Matuschka arrived in New York at the height of the 1970s creative boom, moving into the same apartment where she still resides. She attended the School of Visual Arts before embarking on a career that crossed paths with the likes of Salvador Dali, Carl Icahn and Norman Wexler, the screenwriter who penned "Serpico" and "Saturday Night Fever."

Most of the artists from that time period have died, though, or been forced out by exorbitant rent prices. David Byrne, Patti Smith, and other NYC fixtures have all warned the next generation of creators to avoid the Big Apple. Byrne, the lead singer of the Talking Heads, wrote last year that "a culture of arrogance, hubris and winner-take-all was established" in the birthplace of punk rock, hip hop, and new wave.
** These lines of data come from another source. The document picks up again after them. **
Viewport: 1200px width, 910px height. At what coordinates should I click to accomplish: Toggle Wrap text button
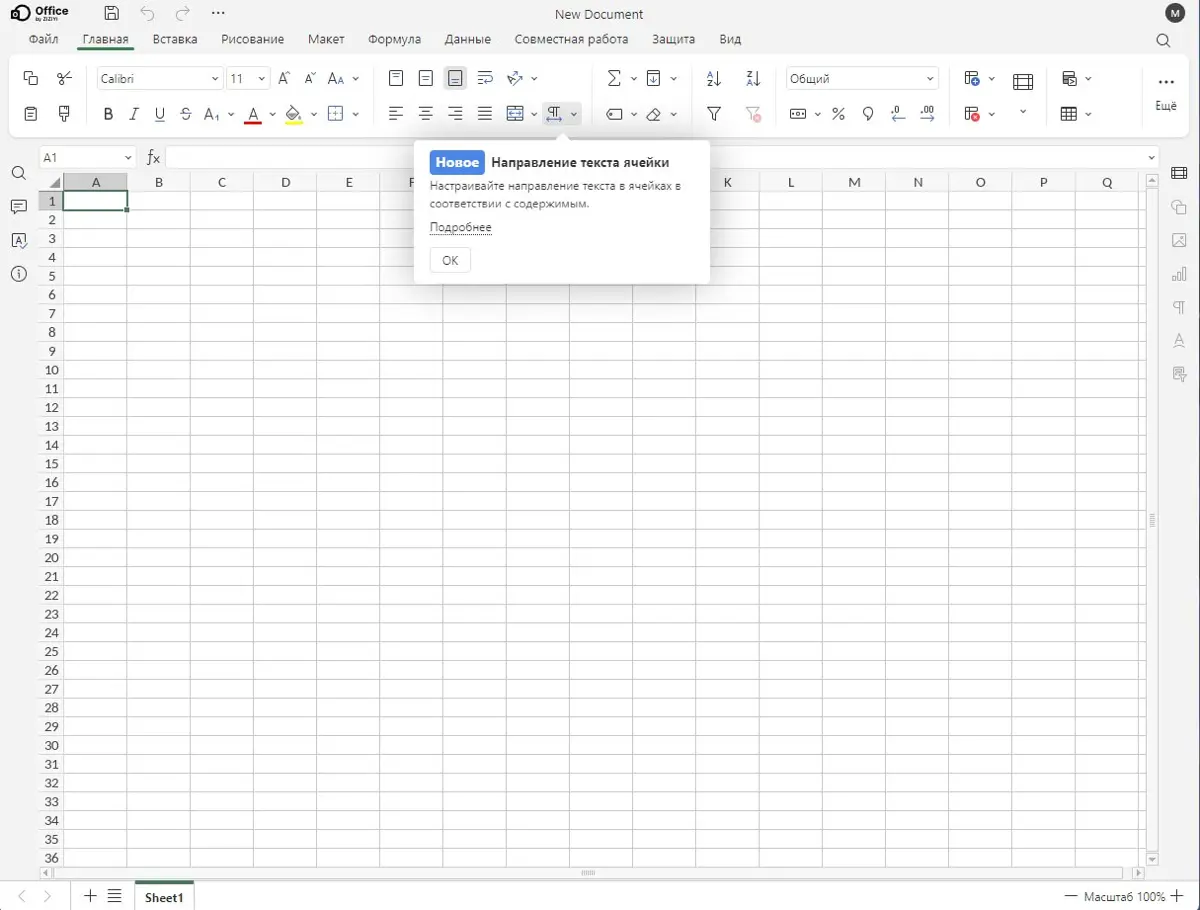(x=485, y=78)
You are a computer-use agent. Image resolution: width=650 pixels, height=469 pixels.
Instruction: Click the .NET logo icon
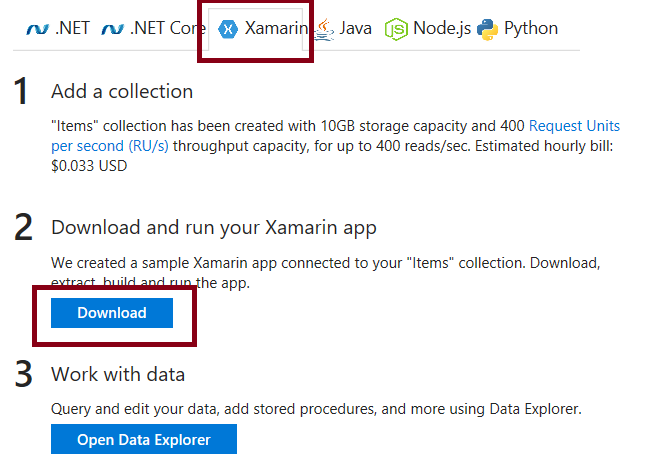(x=35, y=29)
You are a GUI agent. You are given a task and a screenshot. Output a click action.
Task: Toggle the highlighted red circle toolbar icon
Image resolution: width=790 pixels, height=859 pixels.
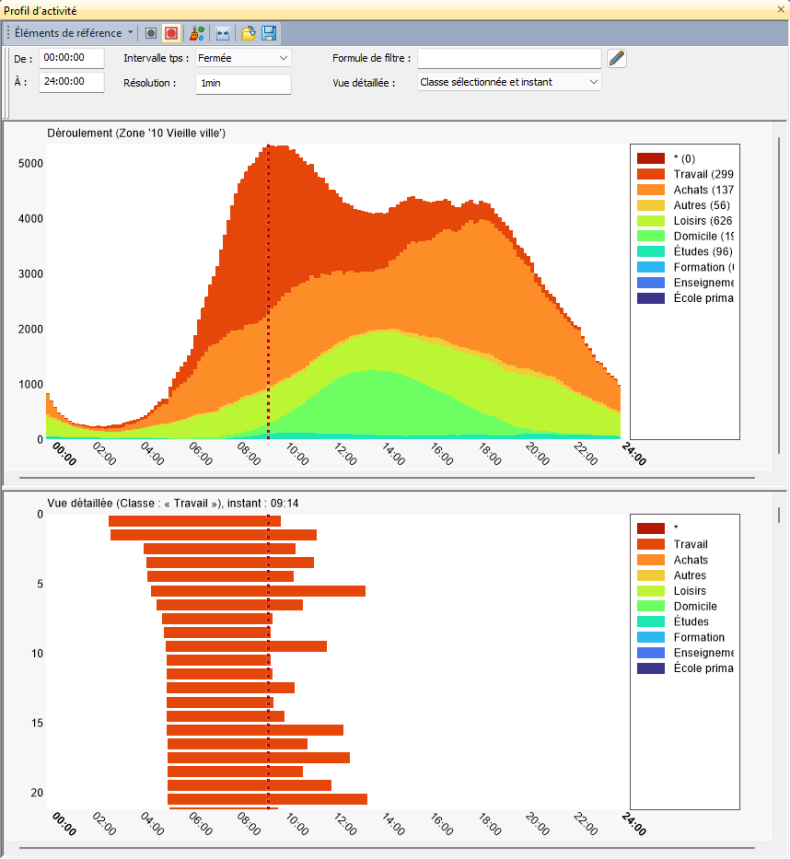pyautogui.click(x=172, y=33)
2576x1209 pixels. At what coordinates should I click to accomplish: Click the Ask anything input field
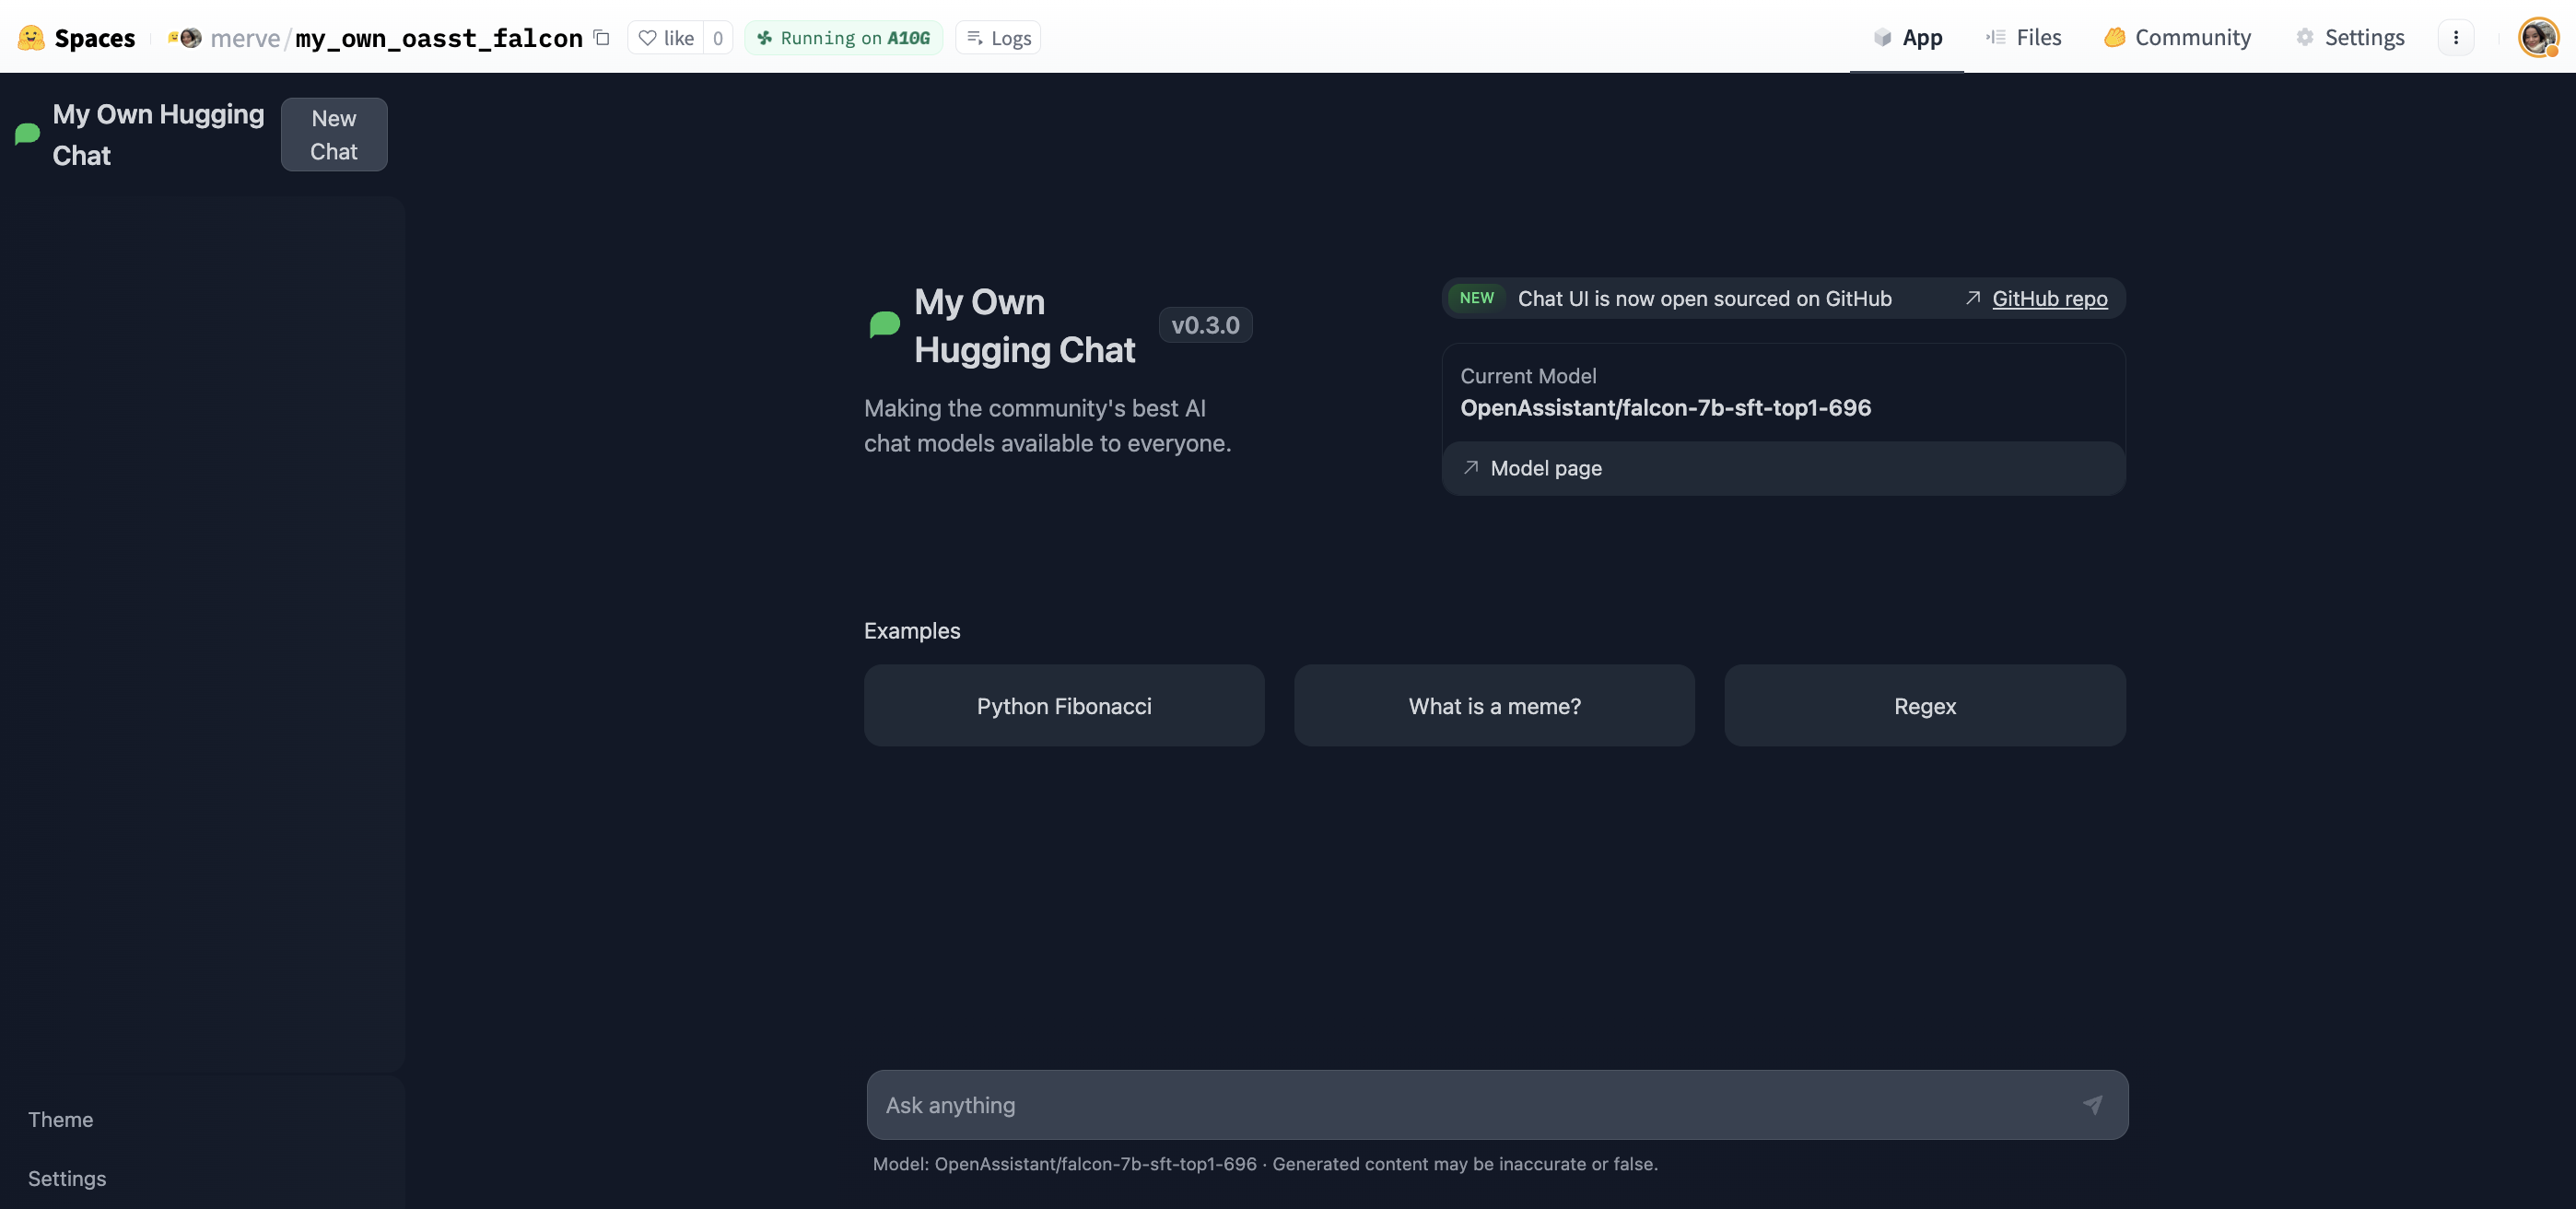[1470, 1105]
"Everybody I know has left because it's become a big shopping mall," Matuschka said of the city's current incarnation. "It's all about consumption and money."

She said that in the ongoing conversation about lower crime rates and gentrification, New York has lost its grimy, inventive spirit. The same places where art galleries once stood have become unrecognizable in the shadows of condominiums that are occupied for only a fraction of the year.

"You don't have the feeling that all these people are creating," she said. "There's a very different energy when you're around artists and creative thinkers than when you're around lawyers and businessmen."

Matuschka herself is only able to stay in the city because of her rent-controlled apartment. She's undergoing breast reconstruction, though, and the smell of soup and coffee from downstairs has made it impossible to sleep at home without drugs, further complicating her health.

The situation is such that she now has no choice but to consider moving out of her home for the past 40 years, the very space where "Beauty Out of Damage" and other photos were taken.

"They don't really care about me; they just care about how much money they can make off this apartment," she said, adding that it's enough to make longtime residents wax nostalgic for the time before creative New Yorkers were left behind in favor of profit margins. "It was such a different time, and New York was bankrupt."